• **Exercise description**:
Nothing may be left out or changed. Print every entry.

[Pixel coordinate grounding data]
----

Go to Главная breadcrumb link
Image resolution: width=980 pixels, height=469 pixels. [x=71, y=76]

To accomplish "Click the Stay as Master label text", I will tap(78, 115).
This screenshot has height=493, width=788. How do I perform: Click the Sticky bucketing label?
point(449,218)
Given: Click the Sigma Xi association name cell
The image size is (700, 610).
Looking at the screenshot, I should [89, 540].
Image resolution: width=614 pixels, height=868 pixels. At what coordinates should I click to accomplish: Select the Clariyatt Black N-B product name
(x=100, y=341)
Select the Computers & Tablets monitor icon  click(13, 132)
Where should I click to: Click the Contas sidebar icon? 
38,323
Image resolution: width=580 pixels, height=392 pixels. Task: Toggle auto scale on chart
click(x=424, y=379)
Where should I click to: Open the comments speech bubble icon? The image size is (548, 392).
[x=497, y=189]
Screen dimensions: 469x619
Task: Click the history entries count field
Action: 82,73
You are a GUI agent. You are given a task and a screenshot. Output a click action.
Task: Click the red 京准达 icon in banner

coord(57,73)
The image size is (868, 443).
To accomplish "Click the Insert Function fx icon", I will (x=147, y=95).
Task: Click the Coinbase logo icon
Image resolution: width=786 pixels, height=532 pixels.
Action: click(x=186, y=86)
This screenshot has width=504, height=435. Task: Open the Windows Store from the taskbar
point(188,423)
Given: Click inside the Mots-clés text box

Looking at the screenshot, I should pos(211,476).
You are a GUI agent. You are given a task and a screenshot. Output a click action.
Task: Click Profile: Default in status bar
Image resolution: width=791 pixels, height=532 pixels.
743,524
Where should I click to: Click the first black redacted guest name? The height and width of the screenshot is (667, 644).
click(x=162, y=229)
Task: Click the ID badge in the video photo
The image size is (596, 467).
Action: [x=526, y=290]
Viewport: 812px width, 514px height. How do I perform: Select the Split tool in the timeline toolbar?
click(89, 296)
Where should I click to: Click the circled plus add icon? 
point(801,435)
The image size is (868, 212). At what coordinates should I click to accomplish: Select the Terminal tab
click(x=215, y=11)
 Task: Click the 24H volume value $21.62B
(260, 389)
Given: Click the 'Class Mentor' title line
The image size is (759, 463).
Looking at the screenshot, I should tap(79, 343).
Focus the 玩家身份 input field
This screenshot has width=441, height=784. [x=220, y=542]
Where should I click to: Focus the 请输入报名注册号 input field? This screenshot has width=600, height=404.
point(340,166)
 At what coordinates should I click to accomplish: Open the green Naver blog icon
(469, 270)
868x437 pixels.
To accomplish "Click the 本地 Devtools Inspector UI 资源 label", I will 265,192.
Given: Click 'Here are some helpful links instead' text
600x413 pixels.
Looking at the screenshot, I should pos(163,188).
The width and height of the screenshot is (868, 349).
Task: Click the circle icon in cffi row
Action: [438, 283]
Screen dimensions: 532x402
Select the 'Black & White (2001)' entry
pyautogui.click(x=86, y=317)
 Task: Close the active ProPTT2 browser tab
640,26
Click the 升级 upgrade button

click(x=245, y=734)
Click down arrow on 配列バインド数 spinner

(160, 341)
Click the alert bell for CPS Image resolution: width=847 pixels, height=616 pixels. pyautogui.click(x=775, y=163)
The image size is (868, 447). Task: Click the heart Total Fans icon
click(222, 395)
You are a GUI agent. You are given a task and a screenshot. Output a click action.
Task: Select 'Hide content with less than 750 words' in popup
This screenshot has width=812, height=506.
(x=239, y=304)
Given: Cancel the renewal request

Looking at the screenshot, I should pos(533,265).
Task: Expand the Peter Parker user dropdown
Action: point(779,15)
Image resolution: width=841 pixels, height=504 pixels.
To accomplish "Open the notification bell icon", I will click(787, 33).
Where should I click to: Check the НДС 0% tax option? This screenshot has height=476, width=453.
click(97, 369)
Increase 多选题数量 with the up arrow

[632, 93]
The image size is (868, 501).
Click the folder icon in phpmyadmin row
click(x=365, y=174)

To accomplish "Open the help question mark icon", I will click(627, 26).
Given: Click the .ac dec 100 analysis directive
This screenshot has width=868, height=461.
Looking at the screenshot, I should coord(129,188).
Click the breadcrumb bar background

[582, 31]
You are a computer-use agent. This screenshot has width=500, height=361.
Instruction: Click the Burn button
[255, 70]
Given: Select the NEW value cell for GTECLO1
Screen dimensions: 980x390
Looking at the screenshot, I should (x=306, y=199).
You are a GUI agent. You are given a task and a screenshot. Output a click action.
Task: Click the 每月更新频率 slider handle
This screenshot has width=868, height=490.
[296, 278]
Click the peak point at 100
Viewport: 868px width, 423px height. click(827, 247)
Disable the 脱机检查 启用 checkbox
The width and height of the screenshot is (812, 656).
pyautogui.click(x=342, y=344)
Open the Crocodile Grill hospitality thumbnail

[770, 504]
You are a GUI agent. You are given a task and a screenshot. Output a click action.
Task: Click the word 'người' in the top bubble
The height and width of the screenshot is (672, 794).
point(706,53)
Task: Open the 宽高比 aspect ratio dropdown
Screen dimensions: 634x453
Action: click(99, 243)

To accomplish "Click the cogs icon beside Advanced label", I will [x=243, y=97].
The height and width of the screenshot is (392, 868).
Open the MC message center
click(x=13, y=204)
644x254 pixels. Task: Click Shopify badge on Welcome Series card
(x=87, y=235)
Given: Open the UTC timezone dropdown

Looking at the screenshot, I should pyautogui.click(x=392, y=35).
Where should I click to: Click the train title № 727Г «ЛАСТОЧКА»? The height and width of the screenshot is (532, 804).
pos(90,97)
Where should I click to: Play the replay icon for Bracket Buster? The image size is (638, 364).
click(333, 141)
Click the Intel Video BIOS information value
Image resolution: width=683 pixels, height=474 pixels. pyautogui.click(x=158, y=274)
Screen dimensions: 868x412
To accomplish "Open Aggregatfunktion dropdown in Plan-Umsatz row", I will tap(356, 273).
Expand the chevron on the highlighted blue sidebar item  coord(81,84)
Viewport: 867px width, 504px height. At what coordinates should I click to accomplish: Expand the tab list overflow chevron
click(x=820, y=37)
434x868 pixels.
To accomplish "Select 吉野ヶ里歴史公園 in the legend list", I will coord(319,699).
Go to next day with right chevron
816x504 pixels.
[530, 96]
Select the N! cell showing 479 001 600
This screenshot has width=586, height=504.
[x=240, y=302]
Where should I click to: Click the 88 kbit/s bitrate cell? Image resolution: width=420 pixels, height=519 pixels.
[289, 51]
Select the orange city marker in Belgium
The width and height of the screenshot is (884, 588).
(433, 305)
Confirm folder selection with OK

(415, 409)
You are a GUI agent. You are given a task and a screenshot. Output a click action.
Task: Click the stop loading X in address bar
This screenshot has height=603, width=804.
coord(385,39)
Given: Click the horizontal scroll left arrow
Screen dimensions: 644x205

----

• **Expected output**:
Go to Главная breadcrumb link
Image resolution: width=980 pixels, height=469 pixels. [x=71, y=76]

To accomplish "Click the Stay as Master label text", I will tap(78, 115).
This screenshot has height=493, width=788. How do I perform: Click the Sticky bucketing label?
point(449,218)
Given: Click the Sigma Xi association name cell
The image size is (700, 610).
Looking at the screenshot, I should [89, 540].
Image resolution: width=614 pixels, height=868 pixels. At what coordinates should I click to accomplish: Select the Clariyatt Black N-B product name
(x=100, y=341)
Select the Computers & Tablets monitor icon  click(13, 132)
Where should I click to: Click the Contas sidebar icon? 
38,323
Image resolution: width=580 pixels, height=392 pixels. Task: Toggle auto scale on chart
click(x=424, y=379)
Where should I click to: Open the comments speech bubble icon? The image size is (548, 392).
[x=497, y=189]
Screen dimensions: 469x619
Task: Click the history entries count field
Action: 82,73
You are a GUI agent. You are given a task and a screenshot. Output a click action.
Task: Click the red 京准达 icon in banner

coord(57,73)
The image size is (868, 443).
To accomplish "Click the Insert Function fx icon", I will (x=147, y=95).
Task: Click the Coinbase logo icon
Image resolution: width=786 pixels, height=532 pixels.
Action: click(x=186, y=86)
This screenshot has width=504, height=435. Task: Open the Windows Store from the taskbar
point(188,423)
Given: Click inside the Mots-clés text box

Looking at the screenshot, I should pos(211,476).
You are a GUI agent. You are given a task and a screenshot. Output a click action.
Task: Click Profile: Default in status bar
Image resolution: width=791 pixels, height=532 pixels.
743,524
Where should I click to: Click the first black redacted guest name? The height and width of the screenshot is (667, 644).
click(x=162, y=229)
Task: Click the ID badge in the video photo
The image size is (596, 467).
Action: [x=526, y=290]
Viewport: 812px width, 514px height. How do I perform: Select the Split tool in the timeline toolbar?
click(89, 296)
Where should I click to: Click the circled plus add icon? 
point(801,435)
The image size is (868, 212). At what coordinates should I click to accomplish: Select the Terminal tab
click(x=215, y=11)
 Task: Click the 24H volume value $21.62B
(260, 389)
Given: Click the 'Class Mentor' title line
The image size is (759, 463).
Looking at the screenshot, I should tap(79, 343).
Focus the 玩家身份 input field
This screenshot has width=441, height=784. [x=220, y=542]
Where should I click to: Focus the 请输入报名注册号 input field? This screenshot has width=600, height=404.
point(340,166)
 At what coordinates should I click to accomplish: Open the green Naver blog icon
(469, 270)
868x437 pixels.
To accomplish "Click the 本地 Devtools Inspector UI 资源 label", I will 265,192.
Given: Click 'Here are some helpful links instead' text
600x413 pixels.
Looking at the screenshot, I should pos(163,188).
The width and height of the screenshot is (868, 349).
Task: Click the circle icon in cffi row
Action: [438, 283]
Screen dimensions: 532x402
Select the 'Black & White (2001)' entry
pyautogui.click(x=86, y=317)
 Task: Close the active ProPTT2 browser tab
640,26
Click the 升级 upgrade button

click(x=245, y=734)
Click down arrow on 配列バインド数 spinner

(160, 341)
Click the alert bell for CPS Image resolution: width=847 pixels, height=616 pixels. pyautogui.click(x=775, y=163)
The image size is (868, 447). Task: Click the heart Total Fans icon
click(222, 395)
You are a GUI agent. You are given a task and a screenshot. Output a click action.
Task: Select 'Hide content with less than 750 words' in popup
This screenshot has width=812, height=506.
(x=239, y=304)
Given: Cancel the renewal request

Looking at the screenshot, I should pos(533,265).
Task: Expand the Peter Parker user dropdown
Action: point(779,15)
Image resolution: width=841 pixels, height=504 pixels.
To accomplish "Open the notification bell icon", I will click(787, 33).
Where should I click to: Check the НДС 0% tax option? This screenshot has height=476, width=453.
click(97, 369)
Increase 多选题数量 with the up arrow

[632, 93]
The image size is (868, 501).
Click the folder icon in phpmyadmin row
click(x=365, y=174)

To accomplish "Open the help question mark icon", I will click(627, 26).
Given: Click the .ac dec 100 analysis directive
This screenshot has width=868, height=461.
Looking at the screenshot, I should coord(129,188).
Click the breadcrumb bar background

[582, 31]
You are a computer-use agent. This screenshot has width=500, height=361.
Instruction: Click the Burn button
[255, 70]
Given: Select the NEW value cell for GTECLO1
Screen dimensions: 980x390
Looking at the screenshot, I should (x=306, y=199).
You are a GUI agent. You are given a task and a screenshot. Output a click action.
Task: Click the 每月更新频率 slider handle
This screenshot has width=868, height=490.
[296, 278]
Click the peak point at 100
Viewport: 868px width, 423px height. click(827, 247)
Disable the 脱机检查 启用 checkbox
The width and height of the screenshot is (812, 656).
pyautogui.click(x=342, y=344)
Open the Crocodile Grill hospitality thumbnail

[770, 504]
You are a GUI agent. You are given a task and a screenshot. Output a click action.
Task: Click the word 'người' in the top bubble
The height and width of the screenshot is (672, 794).
point(706,53)
Task: Open the 宽高比 aspect ratio dropdown
Screen dimensions: 634x453
Action: click(99, 243)

To accomplish "Click the cogs icon beside Advanced label", I will [x=243, y=97].
The height and width of the screenshot is (392, 868).
Open the MC message center
click(x=13, y=204)
644x254 pixels. Task: Click Shopify badge on Welcome Series card
(x=87, y=235)
Given: Open the UTC timezone dropdown

Looking at the screenshot, I should pyautogui.click(x=392, y=35).
Where should I click to: Click the train title № 727Г «ЛАСТОЧКА»? The height and width of the screenshot is (532, 804).
pos(90,97)
Where should I click to: Play the replay icon for Bracket Buster? The image size is (638, 364).
click(333, 141)
Click the Intel Video BIOS information value
Image resolution: width=683 pixels, height=474 pixels. pyautogui.click(x=158, y=274)
Screen dimensions: 868x412
To accomplish "Open Aggregatfunktion dropdown in Plan-Umsatz row", I will tap(356, 273).
Expand the chevron on the highlighted blue sidebar item  coord(81,84)
Viewport: 867px width, 504px height. At what coordinates should I click to accomplish: Expand the tab list overflow chevron
click(x=820, y=37)
434x868 pixels.
To accomplish "Select 吉野ヶ里歴史公園 in the legend list", I will coord(319,699).
Go to next day with right chevron
816x504 pixels.
[530, 96]
Select the N! cell showing 479 001 600
This screenshot has width=586, height=504.
[x=240, y=302]
Where should I click to: Click the 88 kbit/s bitrate cell? Image resolution: width=420 pixels, height=519 pixels.
[289, 51]
Select the orange city marker in Belgium
The width and height of the screenshot is (884, 588).
(433, 305)
Confirm folder selection with OK

(415, 409)
You are a GUI agent. You are given a task and a screenshot. Output a click action.
Task: Click the stop loading X in address bar
This screenshot has height=603, width=804.
coord(385,39)
Given: Click the horizontal scroll left arrow
Screen dimensions: 644x205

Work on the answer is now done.